In the brief couple of years where they had money, our parents did a huge house upgrade, a really nice kitchen, two nice new bathrooms upstairs. They turned the attic into a master bedroom suite. So they got that done, but then they kind of ran out of money, and the front hall, where all our guests came into the house, was never finished. It had this chandelier, but they had never quite hooked the wires up right, so it had this dangling-wire thing. And the steps were unfinished wood that had been painted years and years before—black, scuffed wooden steps with a broken banister. That was what our guests saw, you know, coming into the
house, and then you turned left, and you saw this really nice, brand-new kitchen. It was weird.
They both spent stupid money they didn’t have. And honestly, I think she was worse at it than him, but he was no good. Five thousand dollars would come into their hands, and somehow they would spend ten. We have money for one nice vacation, so let’s take two. They would be going out to the opera and dinner, when my school was saying, “You’re four months late with the tuition.”

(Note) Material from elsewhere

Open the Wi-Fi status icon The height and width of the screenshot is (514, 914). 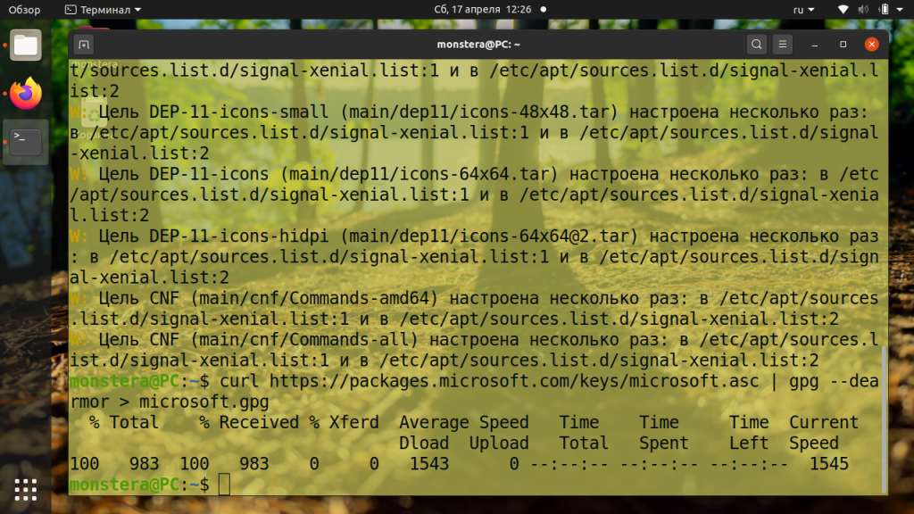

That was our story, and I’m sure Tony felt that to a degree. I know I felt it a lot. I don’t think Tony ever had the delightful experience, at age fourteen, of opening the door after school, and there was a debt collector, delivering some collection notice related to my orthodontist. I don’t know how conscious Tony was of the gory details like that. He knew there was a sham going on, and that they never had as much money as they portrayed. But I don’t know if he ever got down in the weeds that way.
If you lived in a suburb in those days, you could knock on people’s doors and offer to mow their lawn, you know, for a dollar. Tony did a paper route, mowed some lawns, babysat for people around the block, people who knew us. And then he got this job as a bicycle messenger in Manhattan.
Back then, advertising agencies on Madison Avenue had cans of film that needed to be physically developed, in a vat of chemicals somewhere, usually over near Twelfth Avenue or in Tribeca. So there were all of these messengers bringing stuff around Manhattan on bicycles—legal documents, film for the ad agencies, and it paid well, and you’d have these crazy kids like Tony, who was seventeen, bicycling around Midtown traffic in the middle of the day, trying to rush a can of film from Madison Avenue to Twelfth Avenue. And he would tell these stories of grabbing on to the back of a bus, kind of getting a ride for a few blocks, stuff that would completely freak our mom out.